The steady growth of militarism— an uninterrupted process that began with Bismarck, Kaiser Wilhelm II and assumed a hideous form under Hitler—is wonderfully documented. There is no attempt to underplay the fact that all three were figures of adulation. There are revealing exhibits of how much school children, for example, identified themselves with Hitler and how Germany’s defeat led to a wave of suicides by people who couldn’t imagine a future bereft of National Socialism. At the same time, the Topography of Terror exhibition at a centre overlooking the last remaining section of the Berlin Wall and Herman Goering’s Air Ministry building which survived the War miraculously intact, is brutally explicit about the concentration camp and the the Nazi regime’s callous disregard of the so-called inferior peoples. Not unnaturally, the permanent exhibition at the Museum of Jewish History is richer in presenting the horrifying details of the Final Solution.
My only real complaint is that the reconstruction of the past understates the fact that the two wars also involved a staggering amount of German suffering. The consequences of the systematic carpet bombing of German cities from 1943 to 1945 is understated. There is also only perfunctory references to the mass ethnic cleansing of Germans from the areas that once constituted East Prussia and the Sudetenland. I think this tragedy too needed to be recorded.
European history from the end of the Napoleonic wars to the collapse of Hitler was dominated by Prussia, first as the kingdom that triggered the unification of Germany and subsequently as a politico-cultural phenomenon. It is therefore something of a revelation to discover the extent to which the reinvention of post-war Germany has involved the obliteration of Prussia. True, Potsdam and Berlin still contain imposing Prussian buildings and there are plans to recreate the Hohenzollern Palace in its original site. But the loss of East Prussia, with its large estates, and the expulsion of the entire German- speaking population from the region after 1945, meant that an entire culture was also uprooted.
I have always been fascinated by the spiked Pickelhaubes helmets that were an integral part of German military paraphernalia until Hitler got rid of them—not least because they were unsuitable for war. I have also yearned to own one, which I can keep next to my collection of sola topis. Unfortunately, I was strongly advised by European friends that trying to go on a hunt for German military memorabilia would be politically misconstrued. Consequently, I am limiting my search to a large photograph of the German Kaiser with his imposing moustache, in a Pickelhaubes. Maybe this won’t be deemed offensive.

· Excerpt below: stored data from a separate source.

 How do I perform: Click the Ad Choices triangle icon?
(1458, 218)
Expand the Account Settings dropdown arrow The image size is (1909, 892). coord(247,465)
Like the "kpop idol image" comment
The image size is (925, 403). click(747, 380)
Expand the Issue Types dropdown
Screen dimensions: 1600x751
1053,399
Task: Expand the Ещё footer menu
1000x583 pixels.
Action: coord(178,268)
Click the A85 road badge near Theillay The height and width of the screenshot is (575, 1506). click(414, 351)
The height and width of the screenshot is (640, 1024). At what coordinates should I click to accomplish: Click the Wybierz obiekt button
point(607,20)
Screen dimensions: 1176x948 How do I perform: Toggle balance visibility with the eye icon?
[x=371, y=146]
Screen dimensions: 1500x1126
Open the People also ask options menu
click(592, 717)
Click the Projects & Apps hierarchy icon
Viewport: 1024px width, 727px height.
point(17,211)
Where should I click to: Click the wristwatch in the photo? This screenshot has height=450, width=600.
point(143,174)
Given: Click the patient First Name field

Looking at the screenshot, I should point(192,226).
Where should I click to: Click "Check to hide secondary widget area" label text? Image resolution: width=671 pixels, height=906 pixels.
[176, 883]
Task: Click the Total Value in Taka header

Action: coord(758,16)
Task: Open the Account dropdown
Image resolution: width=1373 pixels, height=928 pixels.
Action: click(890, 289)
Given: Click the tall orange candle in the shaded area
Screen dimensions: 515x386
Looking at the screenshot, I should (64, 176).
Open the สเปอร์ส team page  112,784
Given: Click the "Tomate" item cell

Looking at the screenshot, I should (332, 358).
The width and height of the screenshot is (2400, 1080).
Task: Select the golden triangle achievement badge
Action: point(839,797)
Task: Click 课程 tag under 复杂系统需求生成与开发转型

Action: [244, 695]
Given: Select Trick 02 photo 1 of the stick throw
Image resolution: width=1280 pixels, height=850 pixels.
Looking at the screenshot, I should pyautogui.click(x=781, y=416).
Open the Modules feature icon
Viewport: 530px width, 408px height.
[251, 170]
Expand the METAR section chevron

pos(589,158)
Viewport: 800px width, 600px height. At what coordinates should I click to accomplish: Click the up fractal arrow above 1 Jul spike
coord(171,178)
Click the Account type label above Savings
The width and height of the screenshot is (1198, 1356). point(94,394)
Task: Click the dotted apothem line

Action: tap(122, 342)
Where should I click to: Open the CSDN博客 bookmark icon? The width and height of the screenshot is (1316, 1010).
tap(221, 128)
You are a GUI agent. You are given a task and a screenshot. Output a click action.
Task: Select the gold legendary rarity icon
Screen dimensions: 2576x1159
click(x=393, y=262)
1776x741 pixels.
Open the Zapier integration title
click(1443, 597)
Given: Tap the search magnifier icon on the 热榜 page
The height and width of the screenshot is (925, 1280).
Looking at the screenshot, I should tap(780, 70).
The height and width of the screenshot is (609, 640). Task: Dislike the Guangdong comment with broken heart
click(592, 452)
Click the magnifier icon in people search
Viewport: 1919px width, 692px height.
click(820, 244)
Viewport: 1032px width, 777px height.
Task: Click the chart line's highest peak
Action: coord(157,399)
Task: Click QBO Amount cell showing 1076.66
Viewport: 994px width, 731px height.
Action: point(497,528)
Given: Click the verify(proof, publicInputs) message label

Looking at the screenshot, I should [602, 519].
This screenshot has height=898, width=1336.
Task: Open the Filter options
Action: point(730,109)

ONE THE THINGS that rankled with both the Kaiser and Hitler was Germany’s lack of colonies. As a late starter, the Reich did have a few possessions in East Africa, South-west Africa, the Pacific islands and an odd enclave in China. However, compared to Britain and France, these were peanuts. Worse, after the Treaty of Versailles, Germany was stripped off all its colonies. Hitler hoped to set it right by acquiring lands in eastern Europe for Germany’s proverbial living space.
It was in this context that I was fascinated by the special exhibition on German colonialism in Berlin. Alas, it proved a colossal disappointment.
I can understand that colonialism doesn’t warrant glorification. But the opposite is equally true. I was horrified that one example of installation art comprised a fallen bronze figure of an erstwhile colonial administration that had once graced the University in Hamburg. Worse, it had been vandalised by yellow spray paint to suggest contemporary disdain.
We don’t always need to glorify the past. But we don’t need to desecrate it either. History can do without shrill slogans.